TASK INPUT:
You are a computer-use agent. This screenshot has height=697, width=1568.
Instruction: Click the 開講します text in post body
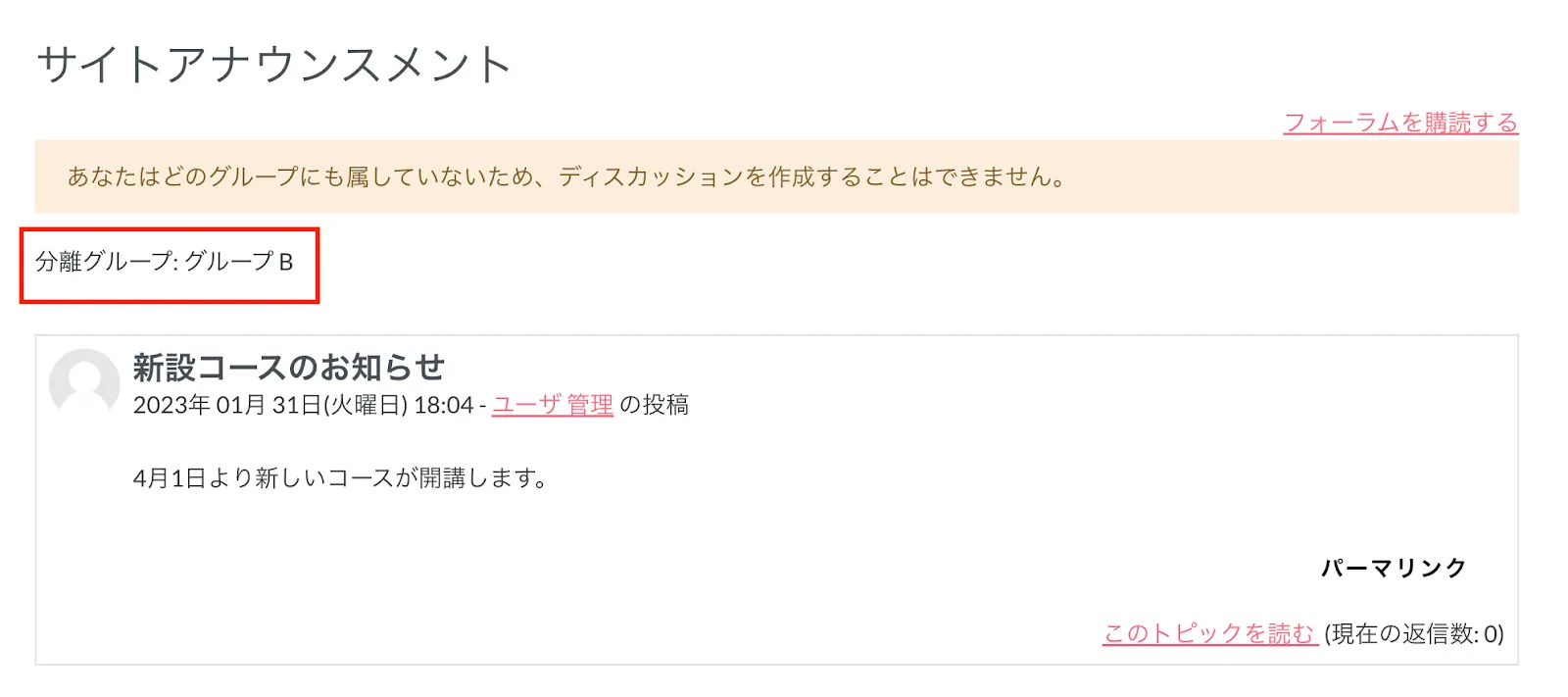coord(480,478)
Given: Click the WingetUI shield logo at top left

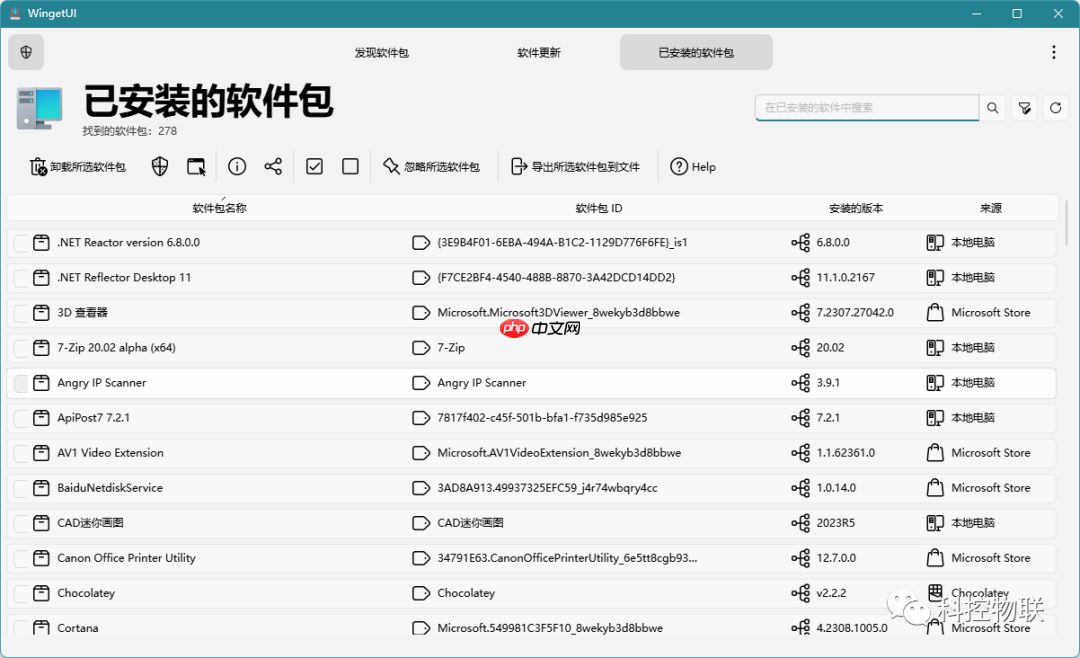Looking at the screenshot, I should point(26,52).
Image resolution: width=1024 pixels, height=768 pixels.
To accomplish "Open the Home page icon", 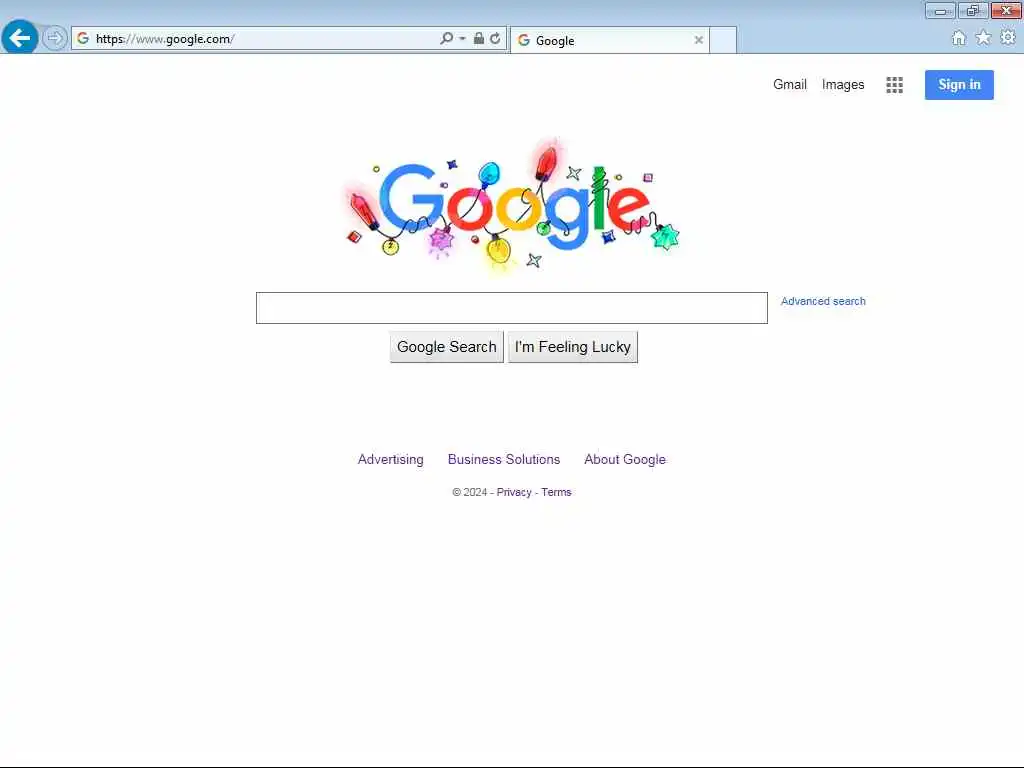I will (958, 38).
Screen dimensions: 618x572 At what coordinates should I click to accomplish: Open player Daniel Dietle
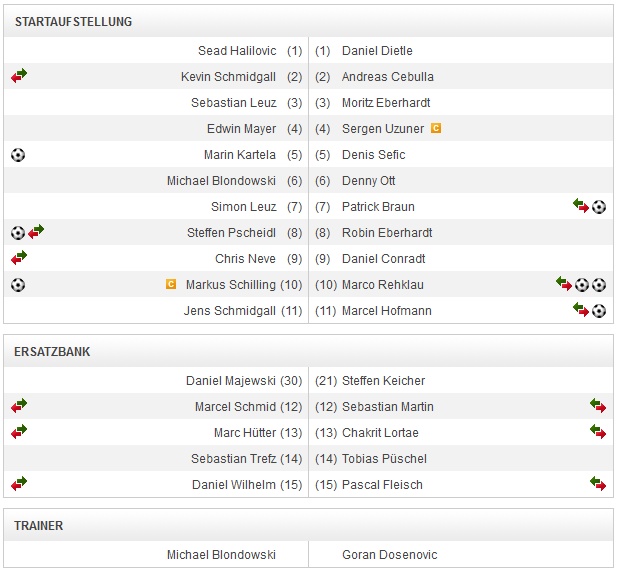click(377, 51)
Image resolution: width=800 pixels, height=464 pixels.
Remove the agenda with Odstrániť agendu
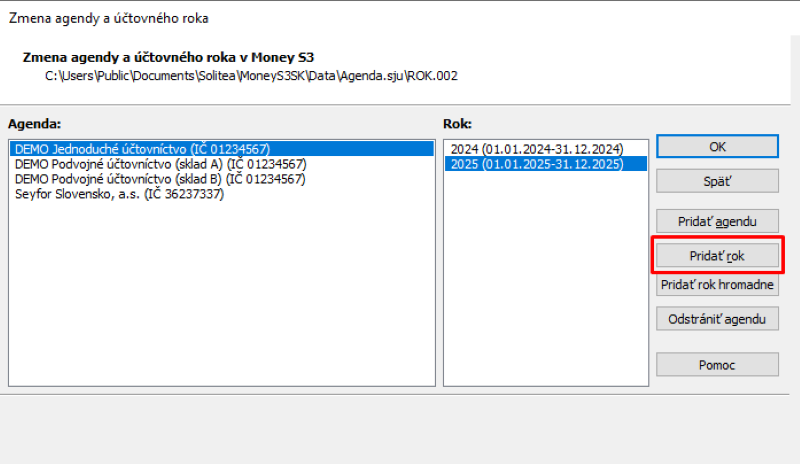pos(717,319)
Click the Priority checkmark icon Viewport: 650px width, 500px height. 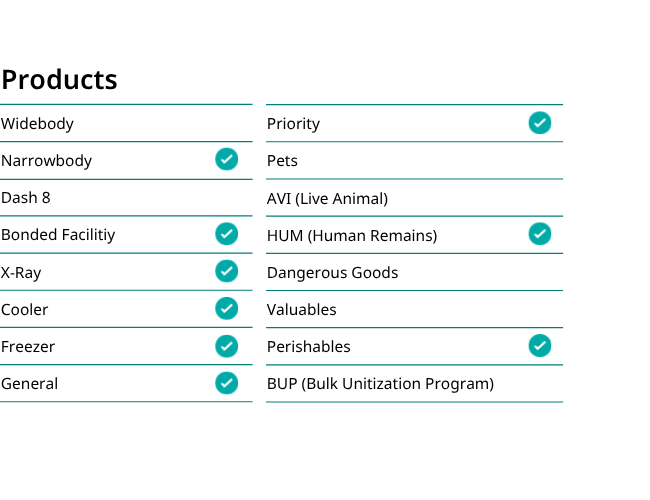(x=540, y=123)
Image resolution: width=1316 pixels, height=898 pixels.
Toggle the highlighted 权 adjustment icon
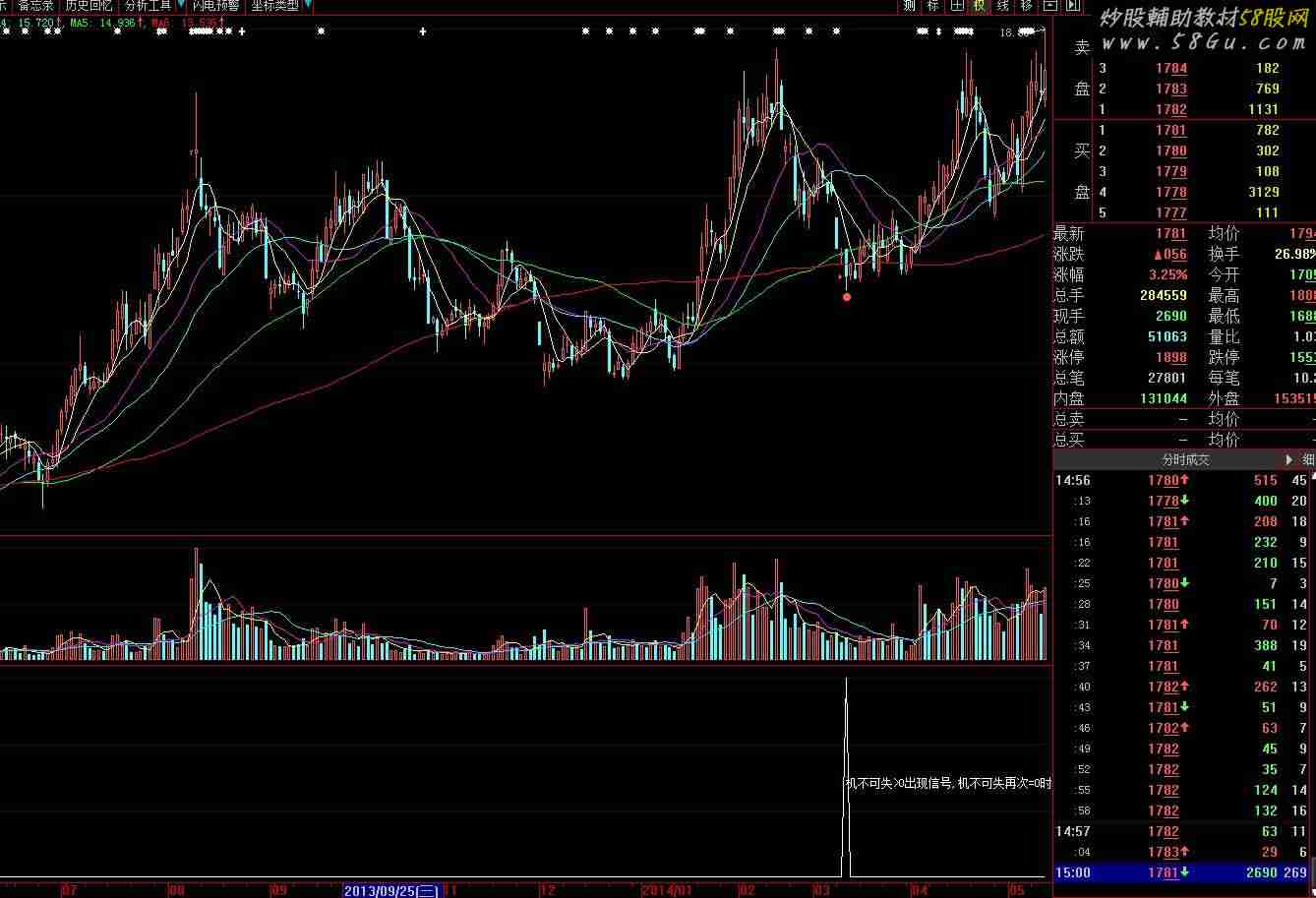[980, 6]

PROBLEM DESCRIPTION:
Please rewrite the records from the line that has "Image resolution: width=1316" through the end of the records, requests included. Scale each answer coordinate by 1.9, round to whole numbers with halves going up, and leave out the pictures.

THE RESULT:
Image resolution: width=1316 pixels, height=898 pixels.
Toggle the highlighted 权 adjustment icon
[1862, 11]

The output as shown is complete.